Following the emergence of the novel coronavirus (COVID-19), the use of reverse transcription polymerase chain reaction (RT-PCR) assays was established as the reference standard for definitive diagnosis of the virus. However, the shortage of testing kits in health care facilities around the world has led to the development of additional aids for diagnosis.

Radiologists at Massachusetts General Hospital Imaging have begun using chest X-ray and, selectively, computed tomography (CT) in patients with severe illness and complications like acute respiratory distress syndrome (ARDS), as a supplement to the diagnosis of COVID-19. While the Center for Disease Control and the American College of Radiology do not currently recognize chest X-ray as a substitute for RT-PCR kits in the diagnosis of the disease, the addition of imaging can aid in management of confirmed or suspected cases of COVID-19.

(Excerpts from a dataset)
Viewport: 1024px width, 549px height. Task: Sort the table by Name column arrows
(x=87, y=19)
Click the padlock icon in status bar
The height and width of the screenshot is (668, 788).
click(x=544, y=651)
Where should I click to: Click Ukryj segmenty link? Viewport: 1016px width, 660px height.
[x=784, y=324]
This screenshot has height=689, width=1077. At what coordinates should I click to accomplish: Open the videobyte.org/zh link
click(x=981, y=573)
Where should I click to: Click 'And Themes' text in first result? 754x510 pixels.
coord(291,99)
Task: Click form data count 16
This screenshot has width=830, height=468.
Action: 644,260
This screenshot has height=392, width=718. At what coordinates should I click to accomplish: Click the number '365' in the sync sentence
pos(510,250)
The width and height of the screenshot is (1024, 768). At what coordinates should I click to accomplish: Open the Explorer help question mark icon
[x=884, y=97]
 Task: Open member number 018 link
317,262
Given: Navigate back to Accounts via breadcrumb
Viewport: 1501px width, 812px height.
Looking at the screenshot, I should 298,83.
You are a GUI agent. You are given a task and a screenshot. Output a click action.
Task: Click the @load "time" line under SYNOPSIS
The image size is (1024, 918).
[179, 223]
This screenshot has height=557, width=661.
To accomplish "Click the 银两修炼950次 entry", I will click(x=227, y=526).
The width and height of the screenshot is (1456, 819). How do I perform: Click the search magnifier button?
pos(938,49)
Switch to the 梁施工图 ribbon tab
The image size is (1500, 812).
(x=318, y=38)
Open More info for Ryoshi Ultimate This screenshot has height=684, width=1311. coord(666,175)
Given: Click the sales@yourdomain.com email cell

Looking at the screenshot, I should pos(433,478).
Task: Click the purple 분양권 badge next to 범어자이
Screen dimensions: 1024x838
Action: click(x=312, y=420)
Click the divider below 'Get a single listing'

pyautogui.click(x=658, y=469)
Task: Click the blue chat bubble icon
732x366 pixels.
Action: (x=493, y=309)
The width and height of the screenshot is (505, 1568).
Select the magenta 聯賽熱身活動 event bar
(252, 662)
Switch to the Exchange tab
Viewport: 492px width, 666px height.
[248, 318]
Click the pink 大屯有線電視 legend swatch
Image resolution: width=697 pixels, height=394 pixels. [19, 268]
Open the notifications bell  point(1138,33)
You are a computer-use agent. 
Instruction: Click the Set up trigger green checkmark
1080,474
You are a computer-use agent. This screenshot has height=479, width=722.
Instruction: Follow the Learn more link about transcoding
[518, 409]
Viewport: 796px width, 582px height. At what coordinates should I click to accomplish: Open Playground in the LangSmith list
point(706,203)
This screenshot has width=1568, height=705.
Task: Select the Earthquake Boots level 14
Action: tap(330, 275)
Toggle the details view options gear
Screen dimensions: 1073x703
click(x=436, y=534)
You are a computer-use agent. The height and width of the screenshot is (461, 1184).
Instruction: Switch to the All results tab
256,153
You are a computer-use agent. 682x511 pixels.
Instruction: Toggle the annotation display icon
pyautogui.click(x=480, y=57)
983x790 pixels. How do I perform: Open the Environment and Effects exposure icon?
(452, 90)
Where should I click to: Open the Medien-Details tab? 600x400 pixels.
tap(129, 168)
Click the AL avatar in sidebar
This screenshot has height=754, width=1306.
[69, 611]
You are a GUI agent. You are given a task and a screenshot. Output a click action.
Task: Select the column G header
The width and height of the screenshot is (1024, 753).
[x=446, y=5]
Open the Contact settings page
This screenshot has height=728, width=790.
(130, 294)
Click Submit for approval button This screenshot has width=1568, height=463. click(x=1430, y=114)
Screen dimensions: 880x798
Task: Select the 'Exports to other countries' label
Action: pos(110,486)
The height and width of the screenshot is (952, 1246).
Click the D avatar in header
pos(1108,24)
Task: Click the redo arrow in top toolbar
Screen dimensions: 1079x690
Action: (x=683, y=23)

## TASK REQUIREMENTS
a - According to the passage on chest imaging for COVID-19, what was established as the reference standard for definitive diagnosis of the virus?
b - Continue the passage on chest imaging for COVID-19, picking up after its final sentence.

## RESPONSES PER TASK
a - Reverse transcription polymerase chain reaction (RT-PCR) assays.

b -
The Limitations of Testing Methods

While RT-PCR testing kits are still required for clinical diagnosis of COVID-19, high rates of false-negatives, long processing times and shortages of kits have disrupted efforts to contain the spread of the disease.

However, health care facilities cannot rely on chest X-ray alone. Imaging findings for COVID-19 may overlap with those for other viral infections such as influenza, yielding false-negative results for patients with suspected COVID-19. A chest CT can also appear normal in patients with confirmed COVID-19 infection.

Notably, the imaging features associated with COVID-19 have similarities to those associated with severe acute respiratory syndrome (SARS) coronavirus from the 2003 outbreak.

With added consideration of clinical history, symptoms and other laboratory tests, chest X-ray can be used to aid clinical workups in patients with suspected COVID-19.

Success in Identifying New Cases

In February 2020, researchers in the Guangdong province of China reported a substantial increase in the use of chest CT as a result of the outbreak. Additional research showed that chest CT was more sensitive than RT-PCR kits in detecting COVID-19.

In the epicenter of the outbreak—the Hubei province of China—the addition of chest CT has reportedly resulted in 14,480 confirmed new cases of COVID-19.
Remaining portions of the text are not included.